I think the uncomprehending responses of Improbus and DaveM to my post pretty much make my point. I suppose I should add one last thing: I am not making any broad presumptuous proclamations on what contemporary art is or isn't successful, or is or isn't accessible. Our society will sort that out, as some other posters here, including StrageMagic, have pointed out.


----------



## eugeneonagain

DaveM said:


> Quadrophenia is called a rock opera. Notice that word 'rock'? Some of the albums of The Moody Blues (e.g. Days of Future Past) and the Electric Light Orchestra had elements of classical orchestration. And both groups have had their music performed by classical orchestras since. But they are rock groups and their music is classified as rock music. And fwiw, I never found their LPs in the classical music section. Introducing the fact that Quadrophenia is being performed by an orchestra as relevant to the contemporary classical music accessibility question is a major stretch.


Yep, I knew it already. I did notice the word 'rock'. Did you notice the word 'opera'? Remember though I was talking about _Tommy_, not Quadrophenia, you introduced that.

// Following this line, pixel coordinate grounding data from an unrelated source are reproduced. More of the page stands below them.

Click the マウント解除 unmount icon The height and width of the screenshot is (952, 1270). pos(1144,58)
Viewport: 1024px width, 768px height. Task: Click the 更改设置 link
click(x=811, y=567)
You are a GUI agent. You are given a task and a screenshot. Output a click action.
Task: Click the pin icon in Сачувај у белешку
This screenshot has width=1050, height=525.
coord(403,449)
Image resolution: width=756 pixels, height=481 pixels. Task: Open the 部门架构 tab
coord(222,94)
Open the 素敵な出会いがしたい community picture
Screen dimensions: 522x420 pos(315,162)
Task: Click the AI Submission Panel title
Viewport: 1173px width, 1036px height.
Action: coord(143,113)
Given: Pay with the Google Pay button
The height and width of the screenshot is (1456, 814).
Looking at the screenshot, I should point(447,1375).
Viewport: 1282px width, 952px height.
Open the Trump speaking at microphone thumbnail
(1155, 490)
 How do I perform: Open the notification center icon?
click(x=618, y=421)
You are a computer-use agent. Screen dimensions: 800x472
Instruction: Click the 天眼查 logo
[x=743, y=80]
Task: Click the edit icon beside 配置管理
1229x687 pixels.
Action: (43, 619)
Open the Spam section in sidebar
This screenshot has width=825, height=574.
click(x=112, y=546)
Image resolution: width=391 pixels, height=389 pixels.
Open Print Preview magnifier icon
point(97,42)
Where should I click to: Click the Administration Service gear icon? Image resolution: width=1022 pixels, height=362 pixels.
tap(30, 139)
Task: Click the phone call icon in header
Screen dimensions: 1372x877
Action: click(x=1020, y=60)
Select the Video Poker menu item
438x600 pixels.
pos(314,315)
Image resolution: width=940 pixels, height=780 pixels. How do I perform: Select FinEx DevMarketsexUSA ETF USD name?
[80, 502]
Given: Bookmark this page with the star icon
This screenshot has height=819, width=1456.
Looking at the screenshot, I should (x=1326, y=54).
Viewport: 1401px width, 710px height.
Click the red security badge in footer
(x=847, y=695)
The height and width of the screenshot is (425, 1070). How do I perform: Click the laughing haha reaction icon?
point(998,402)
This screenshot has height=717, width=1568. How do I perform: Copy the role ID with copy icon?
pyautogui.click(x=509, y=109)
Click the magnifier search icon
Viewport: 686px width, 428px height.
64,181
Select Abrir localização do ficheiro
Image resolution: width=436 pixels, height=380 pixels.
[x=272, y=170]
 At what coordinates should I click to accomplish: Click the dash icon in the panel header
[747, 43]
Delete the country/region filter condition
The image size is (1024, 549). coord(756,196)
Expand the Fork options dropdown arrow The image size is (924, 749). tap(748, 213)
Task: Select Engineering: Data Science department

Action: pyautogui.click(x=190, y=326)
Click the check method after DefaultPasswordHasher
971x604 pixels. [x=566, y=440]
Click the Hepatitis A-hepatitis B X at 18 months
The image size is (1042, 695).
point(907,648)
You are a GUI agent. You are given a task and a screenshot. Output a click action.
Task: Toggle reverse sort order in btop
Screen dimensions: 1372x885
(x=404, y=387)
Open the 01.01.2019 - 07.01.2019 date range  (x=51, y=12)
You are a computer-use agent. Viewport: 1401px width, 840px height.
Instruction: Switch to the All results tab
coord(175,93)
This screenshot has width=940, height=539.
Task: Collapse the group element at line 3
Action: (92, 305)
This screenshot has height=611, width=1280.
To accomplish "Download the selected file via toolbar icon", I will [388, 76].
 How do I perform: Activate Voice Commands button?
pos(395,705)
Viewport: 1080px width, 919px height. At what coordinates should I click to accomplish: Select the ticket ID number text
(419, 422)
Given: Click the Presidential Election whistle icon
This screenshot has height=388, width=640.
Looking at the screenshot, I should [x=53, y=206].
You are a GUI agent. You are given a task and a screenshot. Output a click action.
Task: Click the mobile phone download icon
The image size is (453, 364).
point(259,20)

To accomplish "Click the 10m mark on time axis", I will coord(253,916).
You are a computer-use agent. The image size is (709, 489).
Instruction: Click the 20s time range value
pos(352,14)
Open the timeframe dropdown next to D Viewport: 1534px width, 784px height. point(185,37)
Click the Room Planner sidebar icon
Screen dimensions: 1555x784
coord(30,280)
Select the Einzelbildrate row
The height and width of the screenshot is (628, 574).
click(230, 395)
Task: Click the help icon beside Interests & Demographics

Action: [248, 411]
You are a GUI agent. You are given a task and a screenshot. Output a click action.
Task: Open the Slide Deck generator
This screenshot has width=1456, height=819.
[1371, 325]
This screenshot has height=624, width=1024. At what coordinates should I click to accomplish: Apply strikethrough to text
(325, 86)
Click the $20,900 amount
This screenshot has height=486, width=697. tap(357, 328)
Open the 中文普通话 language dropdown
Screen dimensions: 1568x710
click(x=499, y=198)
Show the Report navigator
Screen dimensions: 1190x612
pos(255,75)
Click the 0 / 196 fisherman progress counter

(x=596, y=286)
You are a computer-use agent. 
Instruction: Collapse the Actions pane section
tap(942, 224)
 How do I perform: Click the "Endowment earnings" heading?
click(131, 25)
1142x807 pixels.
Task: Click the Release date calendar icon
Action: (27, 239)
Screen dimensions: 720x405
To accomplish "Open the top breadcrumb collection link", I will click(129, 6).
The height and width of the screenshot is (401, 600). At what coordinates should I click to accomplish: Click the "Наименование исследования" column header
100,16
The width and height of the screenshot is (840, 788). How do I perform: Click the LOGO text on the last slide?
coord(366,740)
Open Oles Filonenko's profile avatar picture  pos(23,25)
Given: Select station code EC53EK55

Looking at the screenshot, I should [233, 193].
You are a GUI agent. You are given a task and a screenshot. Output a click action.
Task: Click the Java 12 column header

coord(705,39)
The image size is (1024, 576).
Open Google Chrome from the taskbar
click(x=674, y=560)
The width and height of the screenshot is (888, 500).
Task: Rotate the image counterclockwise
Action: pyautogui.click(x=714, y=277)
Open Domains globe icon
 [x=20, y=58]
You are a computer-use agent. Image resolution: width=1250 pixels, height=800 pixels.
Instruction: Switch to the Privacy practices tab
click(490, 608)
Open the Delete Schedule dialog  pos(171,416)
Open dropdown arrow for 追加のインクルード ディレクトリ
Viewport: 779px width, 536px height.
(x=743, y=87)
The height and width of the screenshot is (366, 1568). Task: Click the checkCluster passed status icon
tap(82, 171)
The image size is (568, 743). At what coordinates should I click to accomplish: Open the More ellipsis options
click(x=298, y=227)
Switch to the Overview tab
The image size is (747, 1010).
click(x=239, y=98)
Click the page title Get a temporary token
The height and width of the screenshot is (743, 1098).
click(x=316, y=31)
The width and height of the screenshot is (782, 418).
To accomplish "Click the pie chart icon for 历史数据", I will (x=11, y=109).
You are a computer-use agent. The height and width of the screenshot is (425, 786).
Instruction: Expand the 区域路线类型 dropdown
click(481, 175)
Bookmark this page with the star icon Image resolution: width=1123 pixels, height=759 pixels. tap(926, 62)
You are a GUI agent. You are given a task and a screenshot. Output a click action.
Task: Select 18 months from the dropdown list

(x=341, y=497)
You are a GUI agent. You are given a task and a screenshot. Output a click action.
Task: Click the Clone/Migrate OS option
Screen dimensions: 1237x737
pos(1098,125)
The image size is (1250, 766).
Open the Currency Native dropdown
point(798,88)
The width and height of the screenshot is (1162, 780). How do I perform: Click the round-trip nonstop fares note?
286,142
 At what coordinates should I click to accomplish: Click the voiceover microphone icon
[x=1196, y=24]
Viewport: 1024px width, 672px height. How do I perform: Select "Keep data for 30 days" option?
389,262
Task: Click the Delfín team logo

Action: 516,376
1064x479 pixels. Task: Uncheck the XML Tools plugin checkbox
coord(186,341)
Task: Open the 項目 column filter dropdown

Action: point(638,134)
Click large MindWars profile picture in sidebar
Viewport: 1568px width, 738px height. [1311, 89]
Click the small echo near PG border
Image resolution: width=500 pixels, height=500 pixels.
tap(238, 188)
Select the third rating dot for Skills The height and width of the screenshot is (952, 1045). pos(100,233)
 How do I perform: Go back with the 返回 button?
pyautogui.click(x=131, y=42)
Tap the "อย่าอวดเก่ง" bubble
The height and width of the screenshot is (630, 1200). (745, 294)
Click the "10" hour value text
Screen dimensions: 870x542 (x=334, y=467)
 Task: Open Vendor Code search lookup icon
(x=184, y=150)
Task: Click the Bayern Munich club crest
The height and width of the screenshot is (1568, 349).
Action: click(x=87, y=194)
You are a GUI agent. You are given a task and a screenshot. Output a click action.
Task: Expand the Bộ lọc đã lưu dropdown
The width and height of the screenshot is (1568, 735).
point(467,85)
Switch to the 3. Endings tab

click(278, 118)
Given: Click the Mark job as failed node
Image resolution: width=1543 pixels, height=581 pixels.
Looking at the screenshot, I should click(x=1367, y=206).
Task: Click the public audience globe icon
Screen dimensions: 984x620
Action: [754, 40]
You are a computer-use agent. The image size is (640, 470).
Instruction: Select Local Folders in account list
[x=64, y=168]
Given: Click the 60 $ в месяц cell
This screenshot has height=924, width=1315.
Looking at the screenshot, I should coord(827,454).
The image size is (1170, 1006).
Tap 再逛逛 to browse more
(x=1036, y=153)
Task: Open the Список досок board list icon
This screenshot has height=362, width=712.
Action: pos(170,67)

ELO were always a hybrid group and their string players were always classical players - and obviously the full orchestras they used. I can speak about them because I actually saw ELO live and they played many pieces that weren't on the albums including entire string pieces with no drums or guitar (some organ work). The reason their albums were never in the classical section is because the people wanting to buy them would obviously have been looking elsewhere and rock albums sell more. I don't see the significance of the observation.


----------



## JeffD

All these different ages and epoch are assigned after the fact, sometimes long after the fact. In the moment things are confusing and nobody knows what is going to happen. Nobody knows how the culture, including music, is going to go. 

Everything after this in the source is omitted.